CPU 100% usage with script/scheduler.rb start -t

Baluga145 · September 13, 2019, 1:41pm

Infos:

Used Zammad version: 3.1.0 (Same behavior on 3.0 )
Used Zammad installation source: source
Operating system: Ubuntu LTS 18.04

Expected behavior:

In the concurrent Environment Zammad should run smooth like yesterday.

Actual behavior:

Hello dear Community,

Since yesterday we have significant problems with our performance in Zammad:

Everything is noticeably slow. We had no changes in our Server Environment or in our VM the one and only diffrent ist that we restored Zammad from a Snapshot yesterday at 4:30 pm.

Noticeable are the Ruby processes for elasticsearch which are shown in the screenshots:

Both jobs are using the whole CPU usage:

Are there jobs which can’t be executed ?

I will send you my Zammad error logs unfortunately I didn’t found a hint.

Best Regards

Denis Özdas

MrGeneration · September 13, 2019, 5:43pm

Well this can have various reasons, I’m afraid with the supplied information we can’t help.

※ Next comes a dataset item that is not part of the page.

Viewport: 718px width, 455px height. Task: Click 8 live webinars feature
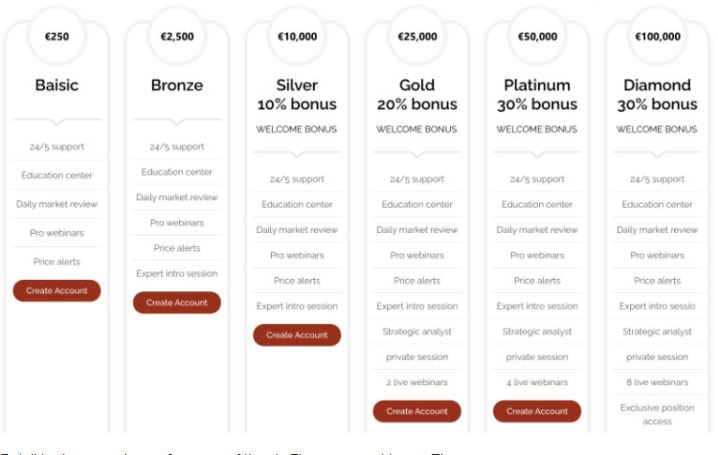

What I can see from your graphs that, beside the enormous peak usuage of CPU, it’s close to look like your I/O rised as well.

So what do we need?:

Please provide the virtualization plattform (if any)
provide the hosts CPU type
provide the number of cores assigned to the VM (if it doesn’t give 100% of the hosts CPU, please note that as well)
provide the size of memory assigned to the vm
what’s the storage type? (ssd|hdd|sas|…)

Did you really just restore a snapshot?
How did you restore the snapshot? (e.g.: Did the machine run during the time the snapshot was taken? Did you apply the snapshot during machine runtime? did you restart services afterwards? …)

Also, ensure that your elasticsearch is up and running and check the Delayed-Jobs ( zammad run rails r ' p Delayed::Job.count') and provide the number the command returns (please ).

Did you change the number of concurrent agents working on the system?
How many concurrent agents do you have? Have many overviews? ( Overview.count)

Okay, I think I got all questions… for now

Baluga145 · September 18, 2019, 7:52am

Hey MrGeneration,

sorry for the late awnser I was since today out of Office.

Fortunately the problem was possibly fixed by one of our systech admin. He moved the VM from one esx Server to another, he is on the same harddisk only the “Host” changed.

Don’t know if the problem is fixed cause of the move to another esx host or he had delayed jobs which he processed over the weekend.

Nevertheless I will ask you’r Questions and hope I can help other Users.

Please provide the virtualization plattform (if any)
VMware ESXi, 6.7.0, 10302608
provide the hosts CPU type
Intel(R) Xeon(R) CPU E5-2667 v3 @ 3.20GHz
provide the number of cores assigned to the VM (if it doesn’t give 100% of the hosts CPU, please note that as well)
2 Cores
provide the size of memory assigned to the vm
8 GB
what’s the storage type? (ssd|hdd|sas|…)
SSD

Following steps was made for the Restore:

shutdown vm.
take Snapshot
start vm.
start update with apt-get update and apt-get upgrade
Notice that Update failed and the Web Gui show: 502 Bad gateway.
shut down vm.
Restore from Snapshot via vCenter.
Machine and webserver are alife.
Next day the performance is slow.

The number with the command ( zammad run rails r ' p Delayed::Job.count' ) shows actually “0”.

The strange thing is that the number of agents (5) are the same over the time. Nothing spectacular changed only a few more tickets. There are 11 Overviews.

The vm was moved at to another esx.

Thanks for the quick reply.

Best greetings

Denis

MrGeneration · September 18, 2019, 8:51am

That’s odd. Maybe this was some kind of temporary situation which can happen, if you have e.g. a high volume of tickets being answered and created by mail. Might be a combination with search indexing.

I suggest to wait until this happens again, the above command for the Delayed-Jobs might indicate time issues on the cpu (so wwe have not enough steam to do all stuff we’d need to do within a timespan).

Note. This does not mean that your hardware is bad, it’s more likely us at the moment. :-x

For ESXi, there’s an option to prioritize CPU time for a VM. I don’t recall it’s exact name, but we had users where it helped to enable this. Kinda the same for KVM, as they seem to try something like fair queueing which might get in your way if you need 100% of a core at that second.

I hope that helps a bit

Baluga145 · September 18, 2019, 9:16am

If the problem occur I will inform you and see first if there are delayed-jobs.

I think your suggestion with the CPU prioritization is accurate, since the problem don’t show up anymore after we moved it to another ESXi host.

Thanks for the help :).

system · January 16, 2020, 9:16am

This topic was automatically closed 120 days after the last reply. New replies are no longer allowed.